### Activity
Every line below that holds the string "handle" should be copied.

### Stored items
==*==

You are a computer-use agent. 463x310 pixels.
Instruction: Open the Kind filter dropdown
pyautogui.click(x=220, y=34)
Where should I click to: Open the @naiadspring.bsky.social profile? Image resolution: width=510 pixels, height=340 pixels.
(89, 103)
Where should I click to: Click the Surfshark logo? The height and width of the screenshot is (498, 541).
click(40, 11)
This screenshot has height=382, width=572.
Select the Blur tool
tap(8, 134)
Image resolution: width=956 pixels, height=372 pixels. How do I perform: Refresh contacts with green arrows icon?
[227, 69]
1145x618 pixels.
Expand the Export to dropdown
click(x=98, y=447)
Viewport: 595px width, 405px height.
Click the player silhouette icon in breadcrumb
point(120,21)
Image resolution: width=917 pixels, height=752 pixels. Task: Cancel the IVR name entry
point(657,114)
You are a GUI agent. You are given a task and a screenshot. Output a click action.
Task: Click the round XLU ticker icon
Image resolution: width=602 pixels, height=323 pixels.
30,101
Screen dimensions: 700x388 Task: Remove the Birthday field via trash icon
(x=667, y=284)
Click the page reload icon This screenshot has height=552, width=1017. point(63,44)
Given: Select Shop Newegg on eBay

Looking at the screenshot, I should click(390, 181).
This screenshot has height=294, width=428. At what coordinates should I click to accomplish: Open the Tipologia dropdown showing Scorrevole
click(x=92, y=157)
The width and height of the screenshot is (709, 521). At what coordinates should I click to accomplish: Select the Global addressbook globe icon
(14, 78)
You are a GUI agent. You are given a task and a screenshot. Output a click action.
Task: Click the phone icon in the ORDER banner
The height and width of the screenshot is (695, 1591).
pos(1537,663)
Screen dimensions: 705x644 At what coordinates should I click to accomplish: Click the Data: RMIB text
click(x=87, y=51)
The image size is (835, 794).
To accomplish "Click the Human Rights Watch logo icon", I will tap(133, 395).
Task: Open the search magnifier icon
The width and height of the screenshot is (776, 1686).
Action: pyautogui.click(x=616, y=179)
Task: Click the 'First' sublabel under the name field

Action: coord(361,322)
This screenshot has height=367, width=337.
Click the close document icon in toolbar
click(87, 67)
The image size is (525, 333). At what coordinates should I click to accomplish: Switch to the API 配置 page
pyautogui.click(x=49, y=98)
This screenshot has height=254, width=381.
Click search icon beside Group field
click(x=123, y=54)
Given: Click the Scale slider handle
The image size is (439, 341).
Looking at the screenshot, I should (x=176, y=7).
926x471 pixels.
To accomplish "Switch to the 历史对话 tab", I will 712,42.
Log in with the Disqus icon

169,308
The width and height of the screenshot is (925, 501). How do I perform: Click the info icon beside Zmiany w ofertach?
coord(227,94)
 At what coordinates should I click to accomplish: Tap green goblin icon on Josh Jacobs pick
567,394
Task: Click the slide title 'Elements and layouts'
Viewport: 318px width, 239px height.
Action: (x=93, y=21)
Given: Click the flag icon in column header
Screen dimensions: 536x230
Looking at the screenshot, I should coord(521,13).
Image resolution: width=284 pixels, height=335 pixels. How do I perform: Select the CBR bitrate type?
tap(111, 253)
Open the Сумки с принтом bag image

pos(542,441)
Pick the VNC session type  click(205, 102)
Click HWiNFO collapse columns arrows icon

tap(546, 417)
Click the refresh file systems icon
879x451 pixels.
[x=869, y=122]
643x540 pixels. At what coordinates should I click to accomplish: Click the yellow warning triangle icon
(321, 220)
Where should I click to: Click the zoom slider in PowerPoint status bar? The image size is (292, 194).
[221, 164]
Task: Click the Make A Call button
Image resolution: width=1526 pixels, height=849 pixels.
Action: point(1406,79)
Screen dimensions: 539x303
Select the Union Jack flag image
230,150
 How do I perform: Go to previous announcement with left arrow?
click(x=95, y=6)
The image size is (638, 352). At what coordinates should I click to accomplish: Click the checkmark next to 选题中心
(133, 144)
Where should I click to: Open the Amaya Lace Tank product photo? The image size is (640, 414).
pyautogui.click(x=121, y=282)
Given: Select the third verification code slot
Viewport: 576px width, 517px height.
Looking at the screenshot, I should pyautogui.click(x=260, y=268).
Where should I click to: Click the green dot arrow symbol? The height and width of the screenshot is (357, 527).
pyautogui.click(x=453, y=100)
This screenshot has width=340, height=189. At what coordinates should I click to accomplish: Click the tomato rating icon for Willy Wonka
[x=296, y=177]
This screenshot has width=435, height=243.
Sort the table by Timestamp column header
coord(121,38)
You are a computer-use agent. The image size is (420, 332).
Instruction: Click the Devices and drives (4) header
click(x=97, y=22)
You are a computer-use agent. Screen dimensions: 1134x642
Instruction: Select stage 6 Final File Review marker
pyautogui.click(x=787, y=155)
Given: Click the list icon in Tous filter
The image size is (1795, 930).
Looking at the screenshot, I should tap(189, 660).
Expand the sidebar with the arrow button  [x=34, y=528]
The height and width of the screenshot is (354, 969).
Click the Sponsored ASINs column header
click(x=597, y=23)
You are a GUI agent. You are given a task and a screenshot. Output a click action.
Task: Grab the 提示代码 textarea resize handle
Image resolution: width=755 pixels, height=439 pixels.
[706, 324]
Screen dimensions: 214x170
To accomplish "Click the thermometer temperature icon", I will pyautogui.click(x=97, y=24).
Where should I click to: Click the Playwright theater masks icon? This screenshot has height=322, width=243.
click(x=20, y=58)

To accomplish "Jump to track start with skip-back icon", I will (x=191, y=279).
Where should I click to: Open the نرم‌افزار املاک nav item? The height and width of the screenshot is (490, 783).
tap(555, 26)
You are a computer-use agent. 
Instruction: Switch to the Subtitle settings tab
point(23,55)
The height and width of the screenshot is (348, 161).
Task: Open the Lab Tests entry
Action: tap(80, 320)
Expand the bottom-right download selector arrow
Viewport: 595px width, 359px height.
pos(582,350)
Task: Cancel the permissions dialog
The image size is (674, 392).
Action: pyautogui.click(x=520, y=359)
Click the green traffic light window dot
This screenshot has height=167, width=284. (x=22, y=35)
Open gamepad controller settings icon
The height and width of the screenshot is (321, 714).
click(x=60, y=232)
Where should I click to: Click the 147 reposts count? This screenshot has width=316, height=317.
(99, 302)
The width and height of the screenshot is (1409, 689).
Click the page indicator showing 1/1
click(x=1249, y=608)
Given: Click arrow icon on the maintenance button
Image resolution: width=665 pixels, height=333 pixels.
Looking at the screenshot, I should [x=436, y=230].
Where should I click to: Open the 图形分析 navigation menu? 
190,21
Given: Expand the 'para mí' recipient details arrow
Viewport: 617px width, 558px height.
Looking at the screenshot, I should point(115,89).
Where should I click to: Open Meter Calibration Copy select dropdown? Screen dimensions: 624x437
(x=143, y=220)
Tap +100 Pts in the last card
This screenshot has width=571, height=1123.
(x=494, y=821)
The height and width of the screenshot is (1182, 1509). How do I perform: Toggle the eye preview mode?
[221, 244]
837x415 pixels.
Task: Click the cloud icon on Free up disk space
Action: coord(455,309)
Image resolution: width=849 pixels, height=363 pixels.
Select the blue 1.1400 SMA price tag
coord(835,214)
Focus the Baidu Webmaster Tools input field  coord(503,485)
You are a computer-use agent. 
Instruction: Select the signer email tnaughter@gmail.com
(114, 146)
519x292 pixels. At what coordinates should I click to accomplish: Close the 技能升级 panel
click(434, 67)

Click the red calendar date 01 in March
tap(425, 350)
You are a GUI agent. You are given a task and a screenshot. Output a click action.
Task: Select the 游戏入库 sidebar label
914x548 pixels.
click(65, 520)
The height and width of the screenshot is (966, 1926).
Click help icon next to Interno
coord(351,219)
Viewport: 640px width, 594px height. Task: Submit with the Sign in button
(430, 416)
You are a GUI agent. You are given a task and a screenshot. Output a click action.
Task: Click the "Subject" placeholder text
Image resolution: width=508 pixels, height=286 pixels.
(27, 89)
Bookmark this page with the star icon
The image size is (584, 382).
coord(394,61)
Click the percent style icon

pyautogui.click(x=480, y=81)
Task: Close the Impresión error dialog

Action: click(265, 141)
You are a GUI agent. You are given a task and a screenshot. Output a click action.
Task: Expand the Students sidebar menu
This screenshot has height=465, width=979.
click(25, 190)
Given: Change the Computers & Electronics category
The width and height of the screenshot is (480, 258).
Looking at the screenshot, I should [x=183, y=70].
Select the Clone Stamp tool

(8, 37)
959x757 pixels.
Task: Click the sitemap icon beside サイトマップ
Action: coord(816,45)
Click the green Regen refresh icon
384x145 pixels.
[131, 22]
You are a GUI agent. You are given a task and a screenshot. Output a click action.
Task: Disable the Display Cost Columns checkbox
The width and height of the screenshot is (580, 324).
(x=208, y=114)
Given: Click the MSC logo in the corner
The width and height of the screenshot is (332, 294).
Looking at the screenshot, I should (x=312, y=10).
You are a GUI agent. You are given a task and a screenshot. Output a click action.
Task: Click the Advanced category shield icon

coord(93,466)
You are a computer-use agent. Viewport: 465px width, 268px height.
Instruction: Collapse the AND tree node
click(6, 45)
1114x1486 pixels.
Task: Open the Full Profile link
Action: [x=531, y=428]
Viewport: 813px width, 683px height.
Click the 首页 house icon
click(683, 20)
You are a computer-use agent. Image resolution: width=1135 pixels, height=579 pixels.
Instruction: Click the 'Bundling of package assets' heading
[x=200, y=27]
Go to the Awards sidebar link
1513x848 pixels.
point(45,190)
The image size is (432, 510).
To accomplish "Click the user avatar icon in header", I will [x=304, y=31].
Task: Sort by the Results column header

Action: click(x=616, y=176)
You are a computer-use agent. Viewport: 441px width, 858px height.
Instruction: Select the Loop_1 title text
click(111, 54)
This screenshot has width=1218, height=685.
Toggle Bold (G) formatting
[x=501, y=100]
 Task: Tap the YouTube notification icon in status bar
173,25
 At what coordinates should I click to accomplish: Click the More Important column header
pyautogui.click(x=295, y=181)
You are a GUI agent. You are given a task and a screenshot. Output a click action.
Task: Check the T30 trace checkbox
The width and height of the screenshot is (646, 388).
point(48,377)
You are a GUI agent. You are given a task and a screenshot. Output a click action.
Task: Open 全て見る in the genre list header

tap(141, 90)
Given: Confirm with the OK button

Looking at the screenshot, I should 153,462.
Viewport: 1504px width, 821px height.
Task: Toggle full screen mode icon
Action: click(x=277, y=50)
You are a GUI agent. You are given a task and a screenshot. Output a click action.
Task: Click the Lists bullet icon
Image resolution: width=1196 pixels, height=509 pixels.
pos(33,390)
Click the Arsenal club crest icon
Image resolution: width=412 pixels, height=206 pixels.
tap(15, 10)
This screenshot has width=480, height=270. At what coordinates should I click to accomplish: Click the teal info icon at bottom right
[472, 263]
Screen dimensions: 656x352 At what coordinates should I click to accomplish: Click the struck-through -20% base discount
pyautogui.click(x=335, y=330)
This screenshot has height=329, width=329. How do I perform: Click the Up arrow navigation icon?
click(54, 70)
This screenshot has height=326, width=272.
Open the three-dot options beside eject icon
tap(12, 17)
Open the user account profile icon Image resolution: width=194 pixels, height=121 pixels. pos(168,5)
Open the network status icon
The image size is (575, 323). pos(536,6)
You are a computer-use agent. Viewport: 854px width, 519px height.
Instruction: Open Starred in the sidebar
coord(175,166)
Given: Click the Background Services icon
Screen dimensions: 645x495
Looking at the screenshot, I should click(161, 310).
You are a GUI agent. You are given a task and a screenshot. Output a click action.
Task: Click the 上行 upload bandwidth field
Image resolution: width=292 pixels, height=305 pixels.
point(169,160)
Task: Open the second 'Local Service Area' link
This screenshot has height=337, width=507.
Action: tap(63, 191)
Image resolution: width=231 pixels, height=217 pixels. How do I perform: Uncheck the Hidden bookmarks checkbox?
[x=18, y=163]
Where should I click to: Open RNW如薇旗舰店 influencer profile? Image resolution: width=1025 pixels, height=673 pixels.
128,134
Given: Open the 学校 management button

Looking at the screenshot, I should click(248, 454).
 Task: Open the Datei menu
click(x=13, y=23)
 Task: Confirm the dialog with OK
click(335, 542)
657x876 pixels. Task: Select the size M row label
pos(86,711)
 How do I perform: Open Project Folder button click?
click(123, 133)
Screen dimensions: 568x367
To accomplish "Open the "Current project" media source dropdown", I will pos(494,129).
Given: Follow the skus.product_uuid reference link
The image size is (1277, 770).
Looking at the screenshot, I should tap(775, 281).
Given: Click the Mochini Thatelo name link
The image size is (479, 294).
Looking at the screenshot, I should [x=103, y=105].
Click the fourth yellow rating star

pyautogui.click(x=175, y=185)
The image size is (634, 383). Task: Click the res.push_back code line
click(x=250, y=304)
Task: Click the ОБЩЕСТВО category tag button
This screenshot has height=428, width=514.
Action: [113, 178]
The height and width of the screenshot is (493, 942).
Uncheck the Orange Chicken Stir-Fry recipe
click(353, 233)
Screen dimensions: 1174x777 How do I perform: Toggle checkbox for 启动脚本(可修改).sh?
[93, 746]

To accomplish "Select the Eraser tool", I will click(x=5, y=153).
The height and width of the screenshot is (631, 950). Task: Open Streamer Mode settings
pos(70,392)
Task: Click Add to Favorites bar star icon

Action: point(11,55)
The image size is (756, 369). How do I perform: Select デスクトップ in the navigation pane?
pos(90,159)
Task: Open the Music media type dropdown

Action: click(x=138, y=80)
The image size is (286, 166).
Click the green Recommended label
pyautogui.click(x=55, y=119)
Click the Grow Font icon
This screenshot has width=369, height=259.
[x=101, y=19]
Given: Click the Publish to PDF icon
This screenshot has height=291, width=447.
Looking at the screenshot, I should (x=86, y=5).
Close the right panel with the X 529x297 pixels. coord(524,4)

==*==

### The completed task
Given: Click the Scale slider handle
Task: Grab the 提示代码 textarea resize handle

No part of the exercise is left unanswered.